L’omicidio di Luigi Calabresi
Come anticipato, Luigi Calabresi è commissario della polizia di Milano, oltre che addetto alla squadra politica della Questura meneghina. Accusato da parte della stampa e dei “maestri” dell’estrema sinistra di essere il responsabile della morte del ferroviere anarchico Giuseppe Pinelli, precipitato dall’ufficio dello stesso Calabresi, in Questura, in seguito a un interrogatorio sulla strage di Piazza Fontana, il commissario viene preso di mira già dal dicembre del 1969. Le inimicizie nei suoi confronti sono così forti da far sì che il giornale Lotta Continua (organo stampa dell’omonimo movimento) crei una vera e propria campagna contraria a Calabresi, presto seguito da altri giornalisti in solitaria, come Camilla Cederna. Una parte dell’opinione pubblica, quindi, è convinta della sua colpevolezza, tanto da accusarlo pubblicamente, sebbene la legge abbia sempre negato il suo coinvolgimento. Da qui, la decisione dei terroristi rossi di ucciderlo. Solamente negli anni ’90, però, la Corte di Cassazione riesce a dare un nome ai killer: sono Ovidio Bompressi e Leonardo Marino, spinti da Giorgio Pietrostefani e Adriano Sofri.
Gli anni di piombo italiani
Ma facciamo un passo indietro. Contestualizzando il diletto Calabresi, vediamo che si verifica che nel 1972, tre anni dopo la strage di Piazza Fontana. Come abbiamo visto, i due eventi sono più collegati di quanto possa sembrare a primo acchito. Ma quello che bisogna aggiungere per una comprensione più completa è che entrambi si collocano durante gli anni di piombo italiani. Questo periodo, sicuramente il più difficile del nostro Paese in forma repubblicano-democratica, racchiude una dozzina di anni, a partire dal 1969. Infatti, non si sa esattamente quando finiscano questi terribili anni, ma si è certi al 100% della loro data d’inizio: guarda caso, proprio la strage di Piazza Fontana. Incominciato, quindi, con un attentato terrorista nero, questo periodo cruciale si è destreggiato fra pericoli all’ordine costituito provenienti da ogni dove.

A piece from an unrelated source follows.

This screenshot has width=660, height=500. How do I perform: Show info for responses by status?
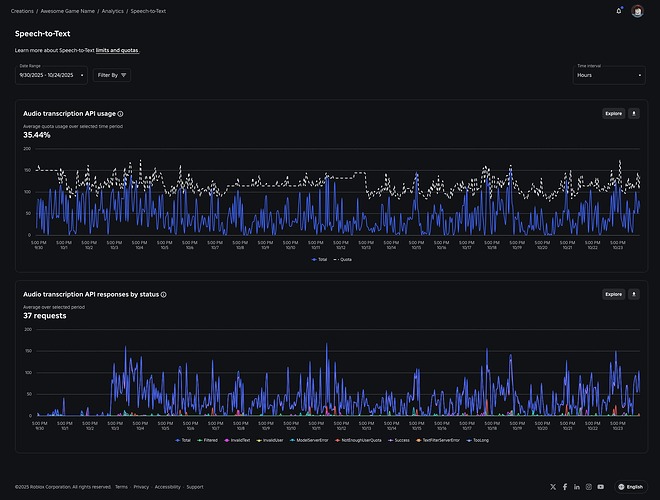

La strategia della tensione
Ne abbiamo sentito parlare tutti, almeno una volta nella vita: la strategia della tensione è un termine famosissimo. Ma da dove deriva? Con questa espressione si vuole indicare una teoria politica che aveva l’obiettivo di destabilizzare lo status quo dell’Italia Repubblicana degli anni ’70 in maniera sovversiva. L’obiettivo? Prendere possesso dello Stato e, per gli ambienti più conservatori, spaventare i cittadini, così che volessero votare per i partiti più conservatori e moderati. Per far funzionare un piano così complesso, erano necessarie azioni drastiche. E proprio così fu: si contano innumerevoli stragi e attentati terroristici, sia da parte di sinistra radicale, che neofascista. Piazza Fontana è solo il primo, ma possiamo annoverare, per esempio, anche la strage di Peteano (1972), quella di Piazza della Loggia (1974), quella del treno Italicus (1974), quella di Bologna (1980) e quella del Rapido 904 (1984). Senza contare i tantissimi omicidi a carico di una personalità singola, sia questa di rilevanza politica, economica o sociale: o sapeva troppo, o rappresentava l’emblema di un ideale e, quindi, era da eliminare. Calabresi rientrava, sfortunatamente, in quest’ultima categoria e, proprio per questo, ha pagato con la vita.